I was invited to receive a screener for SCROOGE & MARLEY, a 90-minute modern day version of the Dickens fable that has made it to DVD and digital. This spin on the holiday tale has a gay sensibility. Apparently, SCROOGE & MARLEY had a very limited theatrical release in 2012. I'd never heard of it, so I decided to give it a look. It works! I was entertained and touched by its non-star cast. It's set in Chicago early in the AIDS crisis. Ebenezer is now a gay middle-aged man who has long called himself "Ben." David Pevsner is one of the meanest, angriest Scrooges I've ever seen -- and that's one key thing that makes it work. He commits to the character's soullessness and bitterness. There's no touch of sentimentality or comedy about his Scrooge. So, when he's redeemed, you really cheer for him. You feel that he's truly earned the hug he gets at the end. This adaptation opens with the Scrooge's late and equally mean business partner, in the Afterlife and up against three tough gay spirits. He's in non-leatherman bondage and has yet to learn that "..when you help others, it helps you." He will visit his earthly former business partner. Ben has yet to learn that "Business isn't life."

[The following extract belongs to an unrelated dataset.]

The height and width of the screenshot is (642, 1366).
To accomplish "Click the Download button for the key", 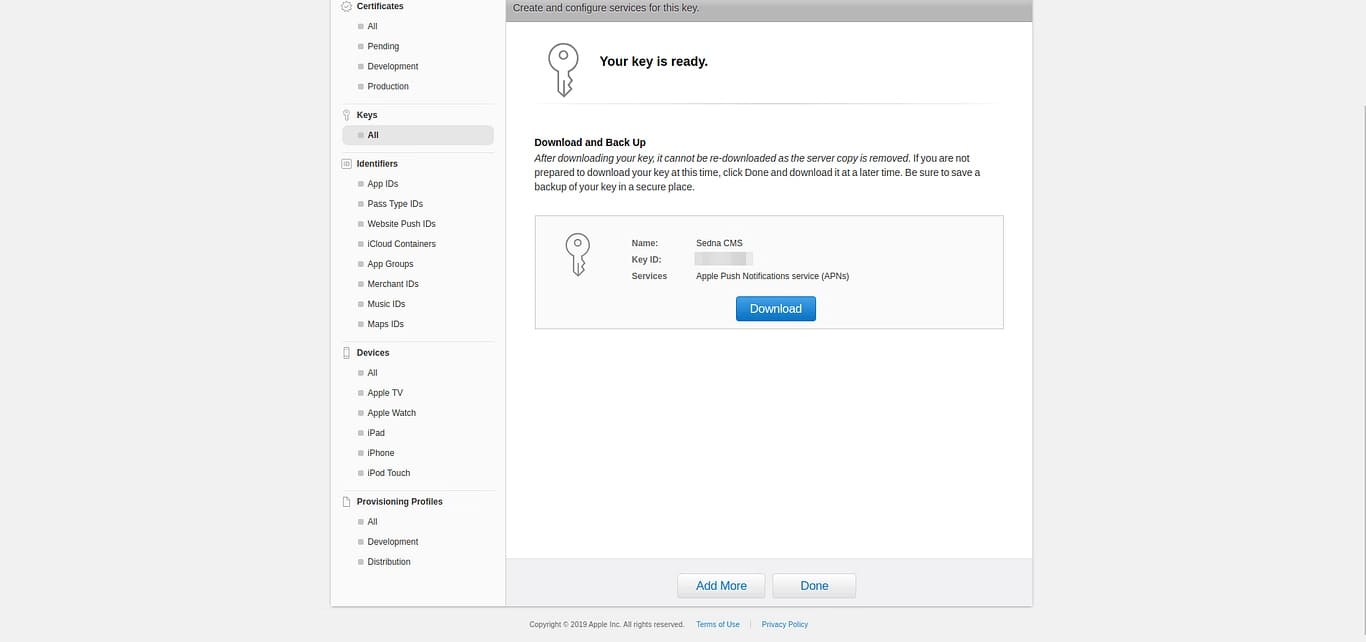I will [x=775, y=308].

Not really a musical, SCROOGE & MARLEY has traditional Christmas songs and about a half dozen new tunes. Well...they were new to me. You see men kiss, but SCROOGE & MARLEY is a fairly PG feature I'd like to see on the Hallmark Channel. With the Ghost of Christmas Past, we see young and innocent Ben meet young Jacob Marley and hit the gay club scene. We also see how Ben's sexuality got him thrown out of his home by his father ("You're dead to me!"). We see his charitable first love and learn of the death of a relative. The festive Ghost of Christmas Present shows Ben how disliked he is in his gay community. Then there's the scary Ghost of Christmas Future. Here's a trailer.


 Judith Light does the narration and Bruce Vilanch is good in a supporting role as a gay senior citizen businessman who takes young Ben under his wing. I was pleasantly surprised by this adaptation of the famous Charles Dickens novella. I loved how it dropped in quotes from THE WIZARD OF OZ, IT'S A WONDERFUL LIFE and AUNTIE MAME. Most of all, I loved the performance of David Pevsner as Ben Scrooge and the journey he takes us on as his spirit leaves the dark and comes into the light. There's a nice heart to this simple, clever production. Look for it on Amazon.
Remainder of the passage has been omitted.